### TRAVAIL DEMANDÉ:
1. D'après le texte sur l'Action de grâce, comment appelle-t-on cette fête en anglais ?
2. Écrivez la suite du texte sur l'Action de grâce en partant de sa dernière phrase.

Pour
bien centrer le sujet du jour, j'omets volontairement l'aspect religieux de la
fête de l'Action de grâce.
Depuis
centaines d'années, on célèbre, d'une manière ou d'une autre, le fait que les
récoltes sont faites, que les légumes et les fruits sont ramassés et prêts à
être conservés de façon à assurer notre subsistance jusqu'aux prochaines
récoltes, celles de l'an prochain.
C'est
donc une fête qui célèbre le labeur et cette paix d'esprit qu'apporte un
garde-manger assez rempli pour que la vie se poursuive.
Une fête
pour apprécier les fruits du travail fait dans les derniers mois. Une fête
comme un temps d'arrêt propice à apprécier ce qui nous entoure, ce qui est à
notre portée. Une fête, donc, pour dire merci. Une Thanksgiving, dit-on en
anglais.
Merci au
sens où on prend conscience que notre travail ne suffit pas. Qu'il faut avoir
l'humilité de ne pas se penser plus fort que la nature. Cette même humilité qui
devrait nous alarmer sur notre rapport à l'environnement et à autrui.

### DONNÉES ENREGISTRÉES:
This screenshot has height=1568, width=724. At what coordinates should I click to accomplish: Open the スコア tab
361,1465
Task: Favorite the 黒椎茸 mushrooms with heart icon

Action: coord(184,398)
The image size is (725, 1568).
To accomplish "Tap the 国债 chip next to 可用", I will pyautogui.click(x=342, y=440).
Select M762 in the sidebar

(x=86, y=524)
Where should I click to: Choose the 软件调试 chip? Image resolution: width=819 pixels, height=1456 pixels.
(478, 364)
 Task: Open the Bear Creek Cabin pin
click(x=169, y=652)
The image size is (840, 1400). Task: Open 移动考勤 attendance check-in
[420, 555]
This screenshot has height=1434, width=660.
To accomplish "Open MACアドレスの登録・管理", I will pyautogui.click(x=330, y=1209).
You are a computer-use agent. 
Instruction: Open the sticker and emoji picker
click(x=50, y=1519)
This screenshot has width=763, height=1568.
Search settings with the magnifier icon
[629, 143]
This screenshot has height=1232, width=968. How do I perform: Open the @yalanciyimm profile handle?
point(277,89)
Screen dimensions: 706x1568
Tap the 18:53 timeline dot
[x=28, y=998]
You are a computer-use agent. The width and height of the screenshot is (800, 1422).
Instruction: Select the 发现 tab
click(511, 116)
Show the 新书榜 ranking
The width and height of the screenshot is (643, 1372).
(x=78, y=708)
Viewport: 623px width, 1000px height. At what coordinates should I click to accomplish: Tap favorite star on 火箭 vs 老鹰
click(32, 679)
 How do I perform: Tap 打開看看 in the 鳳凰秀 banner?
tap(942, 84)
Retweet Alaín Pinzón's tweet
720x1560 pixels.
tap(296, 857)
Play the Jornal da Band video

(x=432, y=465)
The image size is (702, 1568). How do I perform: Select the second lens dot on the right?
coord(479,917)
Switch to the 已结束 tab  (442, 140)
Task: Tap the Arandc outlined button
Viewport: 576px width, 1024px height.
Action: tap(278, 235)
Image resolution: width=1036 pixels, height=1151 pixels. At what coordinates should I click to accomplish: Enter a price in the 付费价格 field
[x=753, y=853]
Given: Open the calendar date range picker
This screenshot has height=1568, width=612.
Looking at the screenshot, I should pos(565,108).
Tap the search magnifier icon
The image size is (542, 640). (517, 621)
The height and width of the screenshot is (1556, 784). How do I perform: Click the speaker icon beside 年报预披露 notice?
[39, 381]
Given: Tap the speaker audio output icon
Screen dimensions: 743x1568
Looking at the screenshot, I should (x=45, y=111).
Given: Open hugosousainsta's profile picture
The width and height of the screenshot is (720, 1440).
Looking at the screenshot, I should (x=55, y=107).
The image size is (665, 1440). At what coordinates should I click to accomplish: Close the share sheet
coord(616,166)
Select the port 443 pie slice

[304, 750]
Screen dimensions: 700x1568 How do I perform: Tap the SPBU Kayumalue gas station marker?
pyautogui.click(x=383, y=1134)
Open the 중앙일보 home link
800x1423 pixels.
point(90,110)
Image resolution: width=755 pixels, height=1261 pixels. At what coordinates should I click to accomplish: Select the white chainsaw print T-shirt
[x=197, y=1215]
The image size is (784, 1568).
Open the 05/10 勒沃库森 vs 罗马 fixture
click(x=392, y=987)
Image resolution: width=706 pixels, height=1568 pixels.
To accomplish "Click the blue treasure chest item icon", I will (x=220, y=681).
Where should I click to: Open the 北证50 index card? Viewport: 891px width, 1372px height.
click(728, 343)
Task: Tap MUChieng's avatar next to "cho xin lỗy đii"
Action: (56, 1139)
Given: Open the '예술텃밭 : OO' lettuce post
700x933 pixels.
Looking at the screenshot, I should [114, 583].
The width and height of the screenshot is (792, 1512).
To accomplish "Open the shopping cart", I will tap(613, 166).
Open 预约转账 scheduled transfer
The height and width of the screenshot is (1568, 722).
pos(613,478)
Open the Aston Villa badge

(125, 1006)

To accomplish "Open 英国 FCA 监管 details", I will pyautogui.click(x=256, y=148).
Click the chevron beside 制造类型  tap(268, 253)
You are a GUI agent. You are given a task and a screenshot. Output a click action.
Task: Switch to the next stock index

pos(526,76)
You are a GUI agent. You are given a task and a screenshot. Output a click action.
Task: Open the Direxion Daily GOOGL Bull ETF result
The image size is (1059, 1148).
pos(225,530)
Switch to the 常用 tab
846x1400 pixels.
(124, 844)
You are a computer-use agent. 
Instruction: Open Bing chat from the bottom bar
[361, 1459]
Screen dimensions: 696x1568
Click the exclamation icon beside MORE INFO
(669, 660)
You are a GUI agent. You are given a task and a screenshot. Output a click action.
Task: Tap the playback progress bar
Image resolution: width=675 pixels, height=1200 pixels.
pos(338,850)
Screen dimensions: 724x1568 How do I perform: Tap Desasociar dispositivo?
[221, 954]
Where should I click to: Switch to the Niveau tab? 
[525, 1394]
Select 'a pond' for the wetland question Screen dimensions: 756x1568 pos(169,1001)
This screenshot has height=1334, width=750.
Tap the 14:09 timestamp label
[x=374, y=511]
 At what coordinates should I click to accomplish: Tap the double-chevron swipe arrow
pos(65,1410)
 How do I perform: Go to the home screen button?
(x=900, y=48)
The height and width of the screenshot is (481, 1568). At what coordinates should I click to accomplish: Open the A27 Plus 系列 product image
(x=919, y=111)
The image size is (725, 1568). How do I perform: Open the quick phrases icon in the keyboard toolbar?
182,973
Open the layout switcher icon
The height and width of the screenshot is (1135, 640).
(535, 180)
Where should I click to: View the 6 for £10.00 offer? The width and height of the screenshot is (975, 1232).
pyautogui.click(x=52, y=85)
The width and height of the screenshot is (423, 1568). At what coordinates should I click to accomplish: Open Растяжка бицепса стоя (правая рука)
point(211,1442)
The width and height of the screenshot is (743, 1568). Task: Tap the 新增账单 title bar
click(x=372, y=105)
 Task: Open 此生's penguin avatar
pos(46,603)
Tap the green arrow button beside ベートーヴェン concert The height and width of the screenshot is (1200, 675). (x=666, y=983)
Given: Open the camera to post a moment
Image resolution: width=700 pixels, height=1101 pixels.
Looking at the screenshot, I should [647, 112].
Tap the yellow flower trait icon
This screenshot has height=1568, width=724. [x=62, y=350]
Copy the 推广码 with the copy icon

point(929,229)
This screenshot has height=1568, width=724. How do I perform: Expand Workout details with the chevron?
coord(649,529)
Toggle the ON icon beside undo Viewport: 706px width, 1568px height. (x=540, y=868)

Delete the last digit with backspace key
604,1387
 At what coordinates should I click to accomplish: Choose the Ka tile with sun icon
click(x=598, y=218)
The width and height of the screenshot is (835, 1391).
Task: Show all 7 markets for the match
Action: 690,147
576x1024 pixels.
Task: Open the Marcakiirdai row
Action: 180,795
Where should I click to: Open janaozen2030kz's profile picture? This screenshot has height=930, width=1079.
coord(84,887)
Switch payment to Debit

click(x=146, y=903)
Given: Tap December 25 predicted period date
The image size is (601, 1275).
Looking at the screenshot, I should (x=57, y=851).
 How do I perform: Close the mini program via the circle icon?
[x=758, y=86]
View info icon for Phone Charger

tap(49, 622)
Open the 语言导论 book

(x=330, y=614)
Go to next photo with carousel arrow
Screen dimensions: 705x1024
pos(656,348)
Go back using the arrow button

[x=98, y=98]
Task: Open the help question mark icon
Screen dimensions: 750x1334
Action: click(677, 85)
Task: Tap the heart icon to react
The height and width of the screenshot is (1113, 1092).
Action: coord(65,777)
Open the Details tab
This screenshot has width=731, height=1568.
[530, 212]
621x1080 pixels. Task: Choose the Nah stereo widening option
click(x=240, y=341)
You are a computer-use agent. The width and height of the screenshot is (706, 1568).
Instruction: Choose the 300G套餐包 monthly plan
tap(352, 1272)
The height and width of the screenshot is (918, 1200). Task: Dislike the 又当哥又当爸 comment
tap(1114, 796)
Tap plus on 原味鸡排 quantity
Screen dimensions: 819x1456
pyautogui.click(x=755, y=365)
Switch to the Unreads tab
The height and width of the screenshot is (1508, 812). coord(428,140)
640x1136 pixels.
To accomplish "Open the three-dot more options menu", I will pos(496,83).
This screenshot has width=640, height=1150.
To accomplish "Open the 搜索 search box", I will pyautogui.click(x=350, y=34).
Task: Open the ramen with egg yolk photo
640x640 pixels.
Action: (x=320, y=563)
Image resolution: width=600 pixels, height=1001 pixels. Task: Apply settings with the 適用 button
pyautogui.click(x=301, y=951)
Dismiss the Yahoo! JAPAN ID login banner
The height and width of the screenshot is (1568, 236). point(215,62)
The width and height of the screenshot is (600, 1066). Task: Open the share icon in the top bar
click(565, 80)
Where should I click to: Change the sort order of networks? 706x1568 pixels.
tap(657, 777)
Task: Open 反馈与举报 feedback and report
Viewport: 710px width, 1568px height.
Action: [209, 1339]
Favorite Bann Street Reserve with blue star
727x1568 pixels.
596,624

### RÉPONSES PAR TÂCHE:
1. Thanksgiving.

2.
C'est
ça, pour moi, l'Action de grâce.
Mais
comme 2020 semble une année différente entre toutes, je crois que je retiendrai
un peu mon merci. Ou plutôt que j'ajouterai, après mon merci, une virgule.
Une
virgule qui laisse tout ouvert après avoir prononcé le mot merci. Comme
dans : « merci, mais je suis anxieux un brin ». Pas mal, même! En
fait, j'ai franchement peur.
Peur que
mes voisins États-Uniens s'entretuent après les prochaines élections.
J'exagère?
J'aimerais bien...
Si Trump
perd, pourra-t-il retenir les élans de ceux qu'il crinque comme ce n'est pas
permis depuis quelques mois? Pourra-t-il amoindrir l'impact de ses insultes, de
ses mensonges, de ses appels à la mobilisation?
Sans
oublier que ses partisans sont tous armés et qu'ils ont montré leurs armes
souvent publiquement pour protéger leur liberté.
Il a
semé la haine et la division et voilà qu'il multiplie les déclarations
concernant les lacunes du système électoral. Si ses partisans farouches croient
que c'est le système qui a été trafiqué pour les faire perdre, il leur reste
quoi, pour drainer leur haine et leur colère? Les manifestations armées?
J'espère
avoir peur pour rien. Mais Trump a rendu banal et acceptable le fait
d'insulter, de dénigrer, de réduire l'autre. Il reste à en venir aux coups...
S'il
gagne, il ne va que magnifier cette division et cette haine pendant quatre ans.
J'ai une
impression qu'on est pris au piège.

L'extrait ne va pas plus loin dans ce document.